# Help! Connect TWO Home Theater Systems in Parallel



## hrestrada (Apr 15, 2012)

Hi everyone!

This is my first post in here. I have in my living room one Home Theater System working great. Is in this area where I have my PS3, Direct TV and Blu Ray. Next to my living room it's my deck. In this deck I've installed a Projector with a Projector Screen. I want to have a surround sound in the deck too. The thing is that I want to set up in the deck a Home Theater System but that I want to have the video and audio source from the living room. It is possible??? I've come up with the idea of connect the HDMI output from the living room Home Theater to a HDMI amplifier (1 hdmi in to 2 hdmi out), one of this goes to my TV (in my living room) and the other one to the deck Home Theater HDMI in... So in this case if I play something in the living room it will play and sound also in my deck (if I turn everything On of course)...

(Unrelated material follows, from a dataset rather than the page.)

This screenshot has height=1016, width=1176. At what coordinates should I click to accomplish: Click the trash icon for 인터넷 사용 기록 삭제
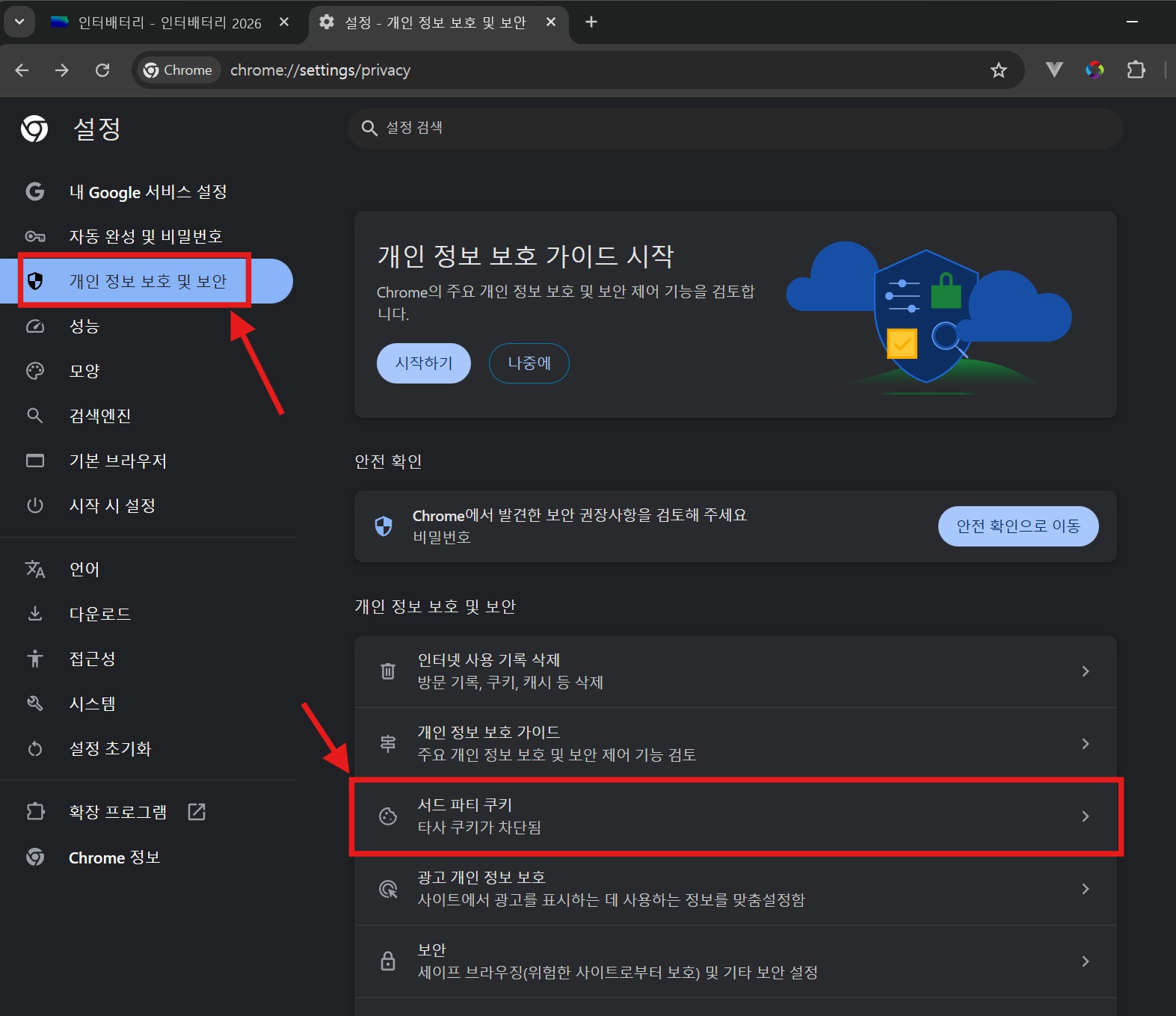pos(388,671)
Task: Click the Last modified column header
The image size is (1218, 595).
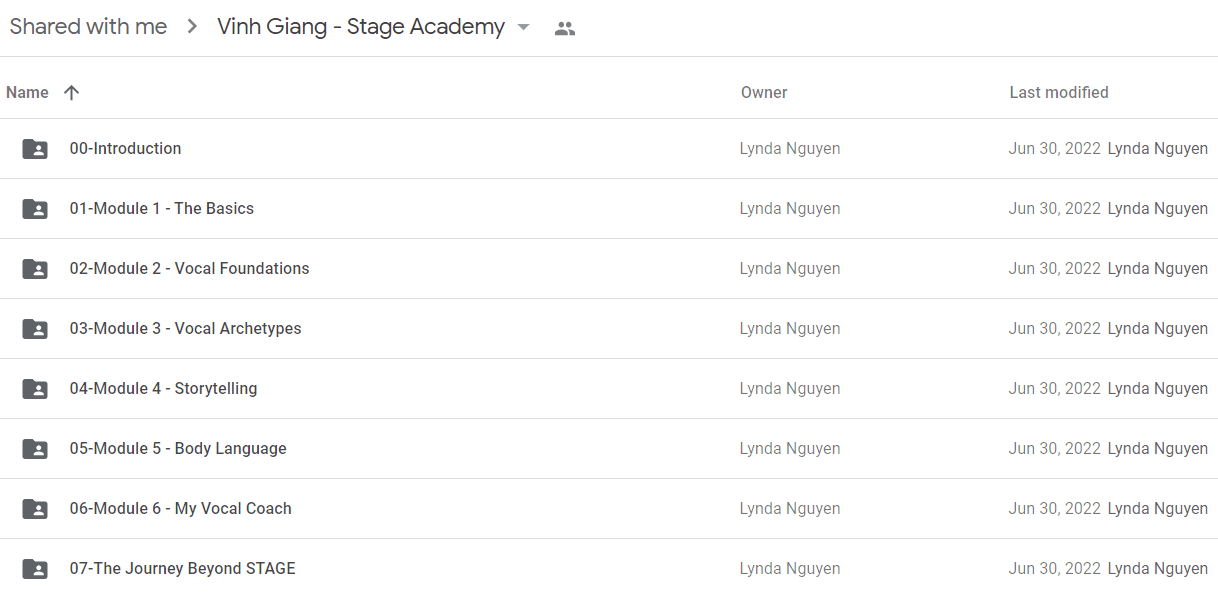Action: [x=1059, y=92]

I guess I could hook up an amplifier to every source (PS3, Direct TV etc) but I also want to be able to listen the same music in the living and deck if I’m throwing a party…

Anyone knows if I can do this? Or I will burn everything??? I hope I explain myself well enough

Thank you for your help!!:T


----------



## hrestrada (Apr 15, 2012)

Help out please!!! :hissyfit:


----------



## bpape (Sep 14, 2006)

If you want to be able to use any source from one room in both rooms, what you need is an HDMI matrix switcher. They're not inexpensive though. You could also do multiple 1->2 HDMI expanders, 1 for each source and then run cabling to 2 different AVR's - one in the LR, one in the office.

Now, if you want just MUSIC in LR, office, and deck, just use a different output like SPDIF or even analog L+R. 

If you want sound in 3 different places, you're going to need 3 different receivers (or amp/preamp) to accomplish that - Assuming you want full flexibility to have all 3 the same or all 3 different. 

Really need to know a little more about how much flexibiltiy and what sources in each place - just music or full video/surround. How much control over same or separate?

Bryan


----------



## hrestrada (Apr 15, 2012)

Hi Bryan & everyone!

Thanks for your reply. I'll try to explain myself better. I have 2 areas Living Room and Deck. All of my Video sources are in the LR (DirecTV HD and PS3) connected to a HTS - Home Theater System (nothing fancy just a Panasonic with 2 HDMI in and 1 HDMI out) and my HTS HDMI output goes to my LED TV. This works great.

The thing is that I bought a Projector and Projector Screen for my Deck area. Now in order to be able to use the projector: option 1) I could just buy another PS3 and Direct TV deco (that’s insane right). Option 2) is to buy, as you said it, 2 1->2 Hdmi expanders and connect one output to the HTS in the LR and the other output to a new HTS on my deck. I think (I'm not expert) that with this option I could easily use my Direct Tv and my PS3 in both areas simultaneously and even play PS3 on my Deck while my wife watch a movie in the LR right??? The only downside with this option is that if I play music on my HTS in one of the HTS it won’t sound in both areas since one HTS it's no connected to the other. I could live with that but it would be great listen the same music in both areas.

So I came up with this idea Option 3) Could I connect my LR HTS HDMI output to a 1->2 HDMI expander and one output to my led TV. So far this would be the same as it is now right???... Now can I connect the other expander HDMI output to the Deck HTS Hdmi input??? If I can do this (remember I'm anything but an expert in this) I would be able to have my deck as a repeater for my LR HTS, so if I play music, ps3 or direct TV in my LR HTS I could watch it a listen it in my deck as well. The downside here is that it won't work separated but I'm willing to sacrificed this to be able to listen the music in both places.

So the question is Can I connect one HTS to a HDMI expander then one output to the TV and the other to another HTS so they will work in parallel?

I hope that I explain what I want to do! Thank you very much for your help :T !!!


----------



## Wayne A. Pflughaupt (Apr 13, 2006)

You’d probably get better answers at the “System Set up and Connection” area of the Forum. This area is for design and construction of dedicated home theater rooms.



hrestrada said:


> So the question is Can I connect one HTS to a HDMI expander then one output to the TV and the other to another HTS so they will work in parallel?


Theoretically it should work, but HDMI can be wonky. You also have another issue to deal with, namely remote-controlling the program sources from the deck (if you want to pause or chapter-back a movie, for instance).

Regards, 
Wayne


----------



## hrestrada (Apr 15, 2012)

Thanks Wayne I've posted in the right place now!


----------